ECLI:NL:CRVB:2013:2827
Centrale Raad van Beroep
- Hoger beroep
- Ch. Van Voorst
- J.S. van der Kolk
- D.J. van der Vos
- Rechtspraak.nl
Hoger beroep inzake WIA-uitkering en arbeidsongeschiktheid
In deze zaak gaat het om een hoger beroep tegen de uitspraak van de rechtbank Maastricht, waarin de rechtbank het beroep van appellante tegen het besluit van het Uwv ongegrond heeft verklaard. Appellante had een aanvraag ingediend voor een uitkering op basis van de Wet werk en inkomen naar arbeidsvermogen (Wet WIA) op 21 september 2011. Het Uwv heeft bij besluit van 10 november 2011 vastgesteld dat appellante met ingang van 9 januari 2012 geen recht op een WIA-uitkering heeft, omdat zij niet als arbeidsongeschikt wordt beschouwd. Dit besluit werd in bezwaar door het Uwv bevestigd, waarbij werd gesteld dat appellante weliswaar beperkingen ondervond, maar geschikt was voor de geselecteerde functies.

**Opdracht 1**. Leg in één tot drie zinnen uit op welke grond het Uwv volgens de bestudeerde tekst een WIA-uitkering weigerde en waarom het dat besluit in bezwaar handhaafde.
**Opdracht 2**. Wanneer diende appellante volgens de bestudeerde tekst haar aanvraag voor een WIA-uitkering in?
**Opdracht 3**. Hervat de bestudeerde tekst over het hoger beroep inzake de WIA-uitkering na de laatste zin.
De vermeldingen die volgen spelen hierbij geen enkele rol.

**Bronmateriaal**.

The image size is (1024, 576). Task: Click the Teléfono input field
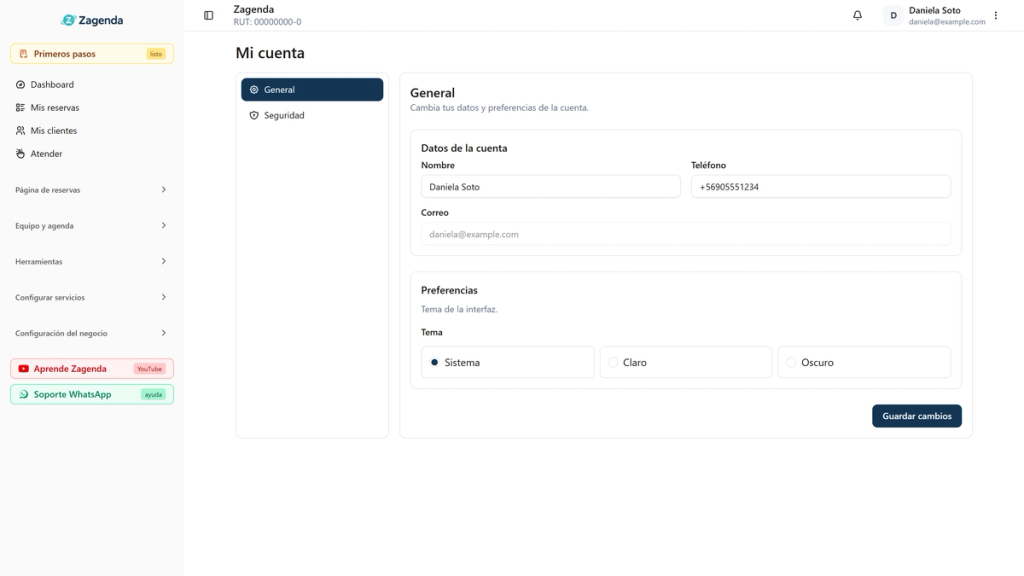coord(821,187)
--
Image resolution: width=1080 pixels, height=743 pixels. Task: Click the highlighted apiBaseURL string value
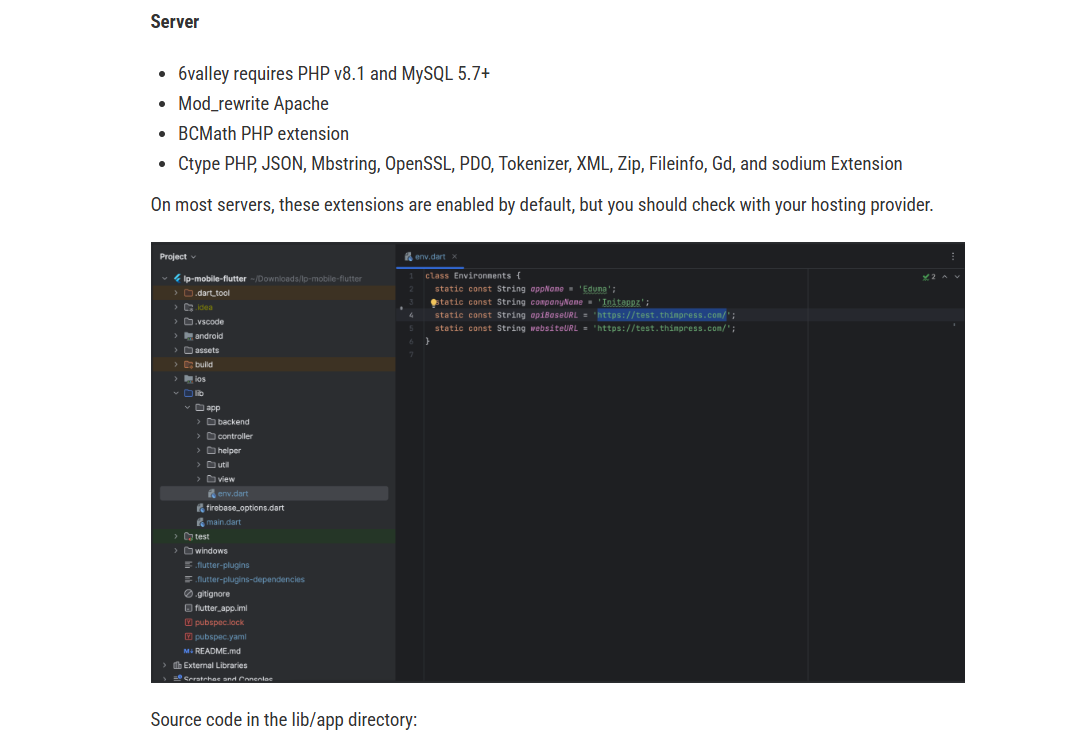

**Antwoord 1**. Het Uwv weigerde de uitkering omdat appellante niet als arbeidsongeschikt werd beschouwd. In bezwaar bleef het besluit staan omdat zij weliswaar beperkingen ondervond, maar geschikt was voor de geselecteerde functies.

**Antwoord 2**. Op 21 september 2011.

**Antwoord 3**.
De rechtbank heeft in haar uitspraak op 20 november 2012 de motivering van het Uwv onderschreven. Appellante heeft in hoger beroep de eerder aangevoerde gronden herhaald en onderbouwd met een verklaring van haar dochter, waarin zij stelt dat haar beperkingen haar verhinderen om de geduide functies te vervullen. De Centrale Raad van Beroep heeft de zaak beoordeeld en geconcludeerd dat de rechtbank de gronden van appellante afdoende heeft besproken en gemotiveerd waarom deze niet slagen. Het verzekeringsgeneeskundig onderzoek is als zorgvuldig en volledig beoordeeld, en de rapporten van de bezwaarverzekeringsarts zijn voldoende in de beoordeling betrokken.
De Raad heeft de overwegingen van de rechtbank overgenomen en bevestigd dat de functies die aan appellante zijn voorgehouden medisch geschikt zijn. Het hoger beroep van appellante is derhalve niet geslaagd, en de aangevallen uitspraak is bevestigd. Er is geen aanleiding voor een proceskostenveroordeling. De uitspraak is gedaan op 11 december 2013.